Exercise objective |
Rewrite all of the material below, changing every "blue box" to "blue square" and keeping everything else the same.

Records from a pointing dataset
## Start
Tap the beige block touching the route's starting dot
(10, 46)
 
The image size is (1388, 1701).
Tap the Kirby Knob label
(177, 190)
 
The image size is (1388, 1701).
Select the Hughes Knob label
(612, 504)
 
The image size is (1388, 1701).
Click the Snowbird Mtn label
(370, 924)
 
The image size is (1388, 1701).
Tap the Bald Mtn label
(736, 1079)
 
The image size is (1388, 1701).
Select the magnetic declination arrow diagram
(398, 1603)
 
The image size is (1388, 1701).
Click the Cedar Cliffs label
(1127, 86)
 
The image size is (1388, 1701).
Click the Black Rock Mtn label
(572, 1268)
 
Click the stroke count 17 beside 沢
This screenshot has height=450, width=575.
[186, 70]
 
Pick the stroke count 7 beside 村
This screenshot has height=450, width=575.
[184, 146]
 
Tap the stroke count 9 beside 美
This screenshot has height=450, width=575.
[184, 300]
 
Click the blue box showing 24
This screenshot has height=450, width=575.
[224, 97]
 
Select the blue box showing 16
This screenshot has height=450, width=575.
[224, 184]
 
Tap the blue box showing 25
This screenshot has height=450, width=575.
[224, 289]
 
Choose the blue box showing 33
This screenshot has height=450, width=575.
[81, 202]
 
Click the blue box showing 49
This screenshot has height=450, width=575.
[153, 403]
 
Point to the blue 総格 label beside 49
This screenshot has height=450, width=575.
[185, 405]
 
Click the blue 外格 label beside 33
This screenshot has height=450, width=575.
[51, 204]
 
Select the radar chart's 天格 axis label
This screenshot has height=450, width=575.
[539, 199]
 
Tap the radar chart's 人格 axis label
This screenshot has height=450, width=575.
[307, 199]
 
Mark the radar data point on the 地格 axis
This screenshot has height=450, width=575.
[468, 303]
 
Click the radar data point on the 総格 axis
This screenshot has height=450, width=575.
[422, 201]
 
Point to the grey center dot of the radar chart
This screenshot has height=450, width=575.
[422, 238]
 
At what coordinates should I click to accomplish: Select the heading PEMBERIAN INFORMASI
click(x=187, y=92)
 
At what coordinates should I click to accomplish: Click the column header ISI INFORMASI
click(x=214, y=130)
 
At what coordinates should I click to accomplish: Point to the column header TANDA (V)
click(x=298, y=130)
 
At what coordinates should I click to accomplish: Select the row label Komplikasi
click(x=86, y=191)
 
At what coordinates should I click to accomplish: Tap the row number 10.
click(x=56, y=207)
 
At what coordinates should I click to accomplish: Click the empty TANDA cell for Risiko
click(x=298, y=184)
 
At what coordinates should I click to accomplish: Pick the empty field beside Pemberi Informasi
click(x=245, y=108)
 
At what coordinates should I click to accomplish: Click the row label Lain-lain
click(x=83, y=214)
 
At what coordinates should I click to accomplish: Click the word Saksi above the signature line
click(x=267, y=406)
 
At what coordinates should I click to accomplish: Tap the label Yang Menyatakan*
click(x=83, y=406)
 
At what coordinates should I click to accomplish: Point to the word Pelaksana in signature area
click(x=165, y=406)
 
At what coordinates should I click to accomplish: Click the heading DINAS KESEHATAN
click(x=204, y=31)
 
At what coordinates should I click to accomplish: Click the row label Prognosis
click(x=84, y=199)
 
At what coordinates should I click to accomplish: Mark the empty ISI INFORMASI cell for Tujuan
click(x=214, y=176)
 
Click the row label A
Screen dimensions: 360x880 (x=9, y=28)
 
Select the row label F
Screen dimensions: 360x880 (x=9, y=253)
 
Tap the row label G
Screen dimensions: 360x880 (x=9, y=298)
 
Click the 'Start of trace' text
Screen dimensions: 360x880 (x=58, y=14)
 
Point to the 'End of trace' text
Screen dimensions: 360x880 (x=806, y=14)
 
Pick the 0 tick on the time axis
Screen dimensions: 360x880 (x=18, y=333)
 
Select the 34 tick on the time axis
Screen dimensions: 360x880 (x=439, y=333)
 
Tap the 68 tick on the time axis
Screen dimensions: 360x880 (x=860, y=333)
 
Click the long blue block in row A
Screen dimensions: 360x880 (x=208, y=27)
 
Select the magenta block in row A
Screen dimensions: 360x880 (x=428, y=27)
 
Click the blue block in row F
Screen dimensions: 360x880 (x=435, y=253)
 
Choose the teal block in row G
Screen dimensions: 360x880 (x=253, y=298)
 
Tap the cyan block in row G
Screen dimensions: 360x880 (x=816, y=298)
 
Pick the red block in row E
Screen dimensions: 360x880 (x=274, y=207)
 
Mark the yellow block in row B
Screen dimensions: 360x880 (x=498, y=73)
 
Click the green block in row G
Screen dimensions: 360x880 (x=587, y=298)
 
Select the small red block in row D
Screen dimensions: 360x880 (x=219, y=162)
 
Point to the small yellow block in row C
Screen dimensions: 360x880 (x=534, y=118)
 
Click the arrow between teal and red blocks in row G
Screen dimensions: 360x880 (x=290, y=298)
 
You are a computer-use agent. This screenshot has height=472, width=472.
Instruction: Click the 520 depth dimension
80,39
## End
Reply to the task |
Tap the beige block touching the route's starting dot
(10, 46)
 
The image size is (1388, 1701).
Tap the Kirby Knob label
(177, 190)
 
The image size is (1388, 1701).
Select the Hughes Knob label
(612, 504)
 
The image size is (1388, 1701).
Click the Snowbird Mtn label
(370, 924)
 
The image size is (1388, 1701).
Tap the Bald Mtn label
(736, 1079)
 
The image size is (1388, 1701).
Select the magnetic declination arrow diagram
(398, 1603)
 
The image size is (1388, 1701).
Click the Cedar Cliffs label
(1127, 86)
 
The image size is (1388, 1701).
Click the Black Rock Mtn label
(572, 1268)
 
Click the stroke count 17 beside 沢
This screenshot has height=450, width=575.
[186, 70]
 
Pick the stroke count 7 beside 村
This screenshot has height=450, width=575.
[184, 146]
 
Tap the stroke count 9 beside 美
This screenshot has height=450, width=575.
[184, 300]
 
Click the blue square showing 24
This screenshot has height=450, width=575.
[224, 97]
 
Select the blue square showing 16
This screenshot has height=450, width=575.
[224, 184]
 
Tap the blue square showing 25
This screenshot has height=450, width=575.
[224, 289]
 
Choose the blue square showing 33
This screenshot has height=450, width=575.
[81, 202]
 
Click the blue square showing 49
This screenshot has height=450, width=575.
[153, 403]
 
Point to the blue 総格 label beside 49
This screenshot has height=450, width=575.
[185, 405]
 
Click the blue 外格 label beside 33
This screenshot has height=450, width=575.
[51, 204]
 
Select the radar chart's 天格 axis label
This screenshot has height=450, width=575.
[539, 199]
 
Tap the radar chart's 人格 axis label
This screenshot has height=450, width=575.
[307, 199]
 
Mark the radar data point on the 地格 axis
This screenshot has height=450, width=575.
[468, 303]
 
Click the radar data point on the 総格 axis
This screenshot has height=450, width=575.
[422, 201]
 
Point to the grey center dot of the radar chart
This screenshot has height=450, width=575.
[422, 238]
 
At what coordinates should I click to accomplish: Select the heading PEMBERIAN INFORMASI
click(x=187, y=92)
 
At what coordinates should I click to accomplish: Click the column header ISI INFORMASI
click(x=214, y=130)
 
At what coordinates should I click to accomplish: Point to the column header TANDA (V)
click(x=298, y=130)
 
At what coordinates should I click to accomplish: Select the row label Komplikasi
click(x=86, y=191)
 
At what coordinates should I click to accomplish: Tap the row number 10.
click(x=56, y=207)
 
At what coordinates should I click to accomplish: Click the empty TANDA cell for Risiko
click(x=298, y=184)
 
At what coordinates should I click to accomplish: Pick the empty field beside Pemberi Informasi
click(x=245, y=108)
 
At what coordinates should I click to accomplish: Click the row label Lain-lain
click(x=83, y=214)
 
At what coordinates should I click to accomplish: Click the word Saksi above the signature line
click(x=267, y=406)
 
At what coordinates should I click to accomplish: Tap the label Yang Menyatakan*
click(x=83, y=406)
 
At what coordinates should I click to accomplish: Point to the word Pelaksana in signature area
click(x=165, y=406)
 
At what coordinates should I click to accomplish: Click the heading DINAS KESEHATAN
click(x=204, y=31)
 
At what coordinates should I click to accomplish: Click the row label Prognosis
click(x=84, y=199)
 
At what coordinates should I click to accomplish: Mark the empty ISI INFORMASI cell for Tujuan
click(x=214, y=176)
 
Click the row label A
Screen dimensions: 360x880 (x=9, y=28)
 
Select the row label F
Screen dimensions: 360x880 (x=9, y=253)
 
Tap the row label G
Screen dimensions: 360x880 (x=9, y=298)
 
Click the 'Start of trace' text
Screen dimensions: 360x880 (x=58, y=14)
 
Point to the 'End of trace' text
Screen dimensions: 360x880 (x=806, y=14)
 
Pick the 0 tick on the time axis
Screen dimensions: 360x880 (x=18, y=333)
 
Select the 34 tick on the time axis
Screen dimensions: 360x880 (x=439, y=333)
 
Tap the 68 tick on the time axis
Screen dimensions: 360x880 (x=860, y=333)
 
Click the long blue block in row A
Screen dimensions: 360x880 (x=208, y=27)
 
Select the magenta block in row A
Screen dimensions: 360x880 (x=428, y=27)
 
Click the blue block in row F
Screen dimensions: 360x880 (x=435, y=253)
 
Choose the teal block in row G
Screen dimensions: 360x880 (x=253, y=298)
 
Tap the cyan block in row G
Screen dimensions: 360x880 (x=816, y=298)
 
Pick the red block in row E
Screen dimensions: 360x880 (x=274, y=207)
 
Mark the yellow block in row B
Screen dimensions: 360x880 (x=498, y=73)
 
Click the green block in row G
Screen dimensions: 360x880 (x=587, y=298)
 
Select the small red block in row D
Screen dimensions: 360x880 (x=219, y=162)
 
Point to the small yellow block in row C
Screen dimensions: 360x880 (x=534, y=118)
 
Click the arrow between teal and red blocks in row G
Screen dimensions: 360x880 (x=290, y=298)
 
You are a computer-use agent. This screenshot has height=472, width=472.
Instruction: Click the 520 depth dimension
80,39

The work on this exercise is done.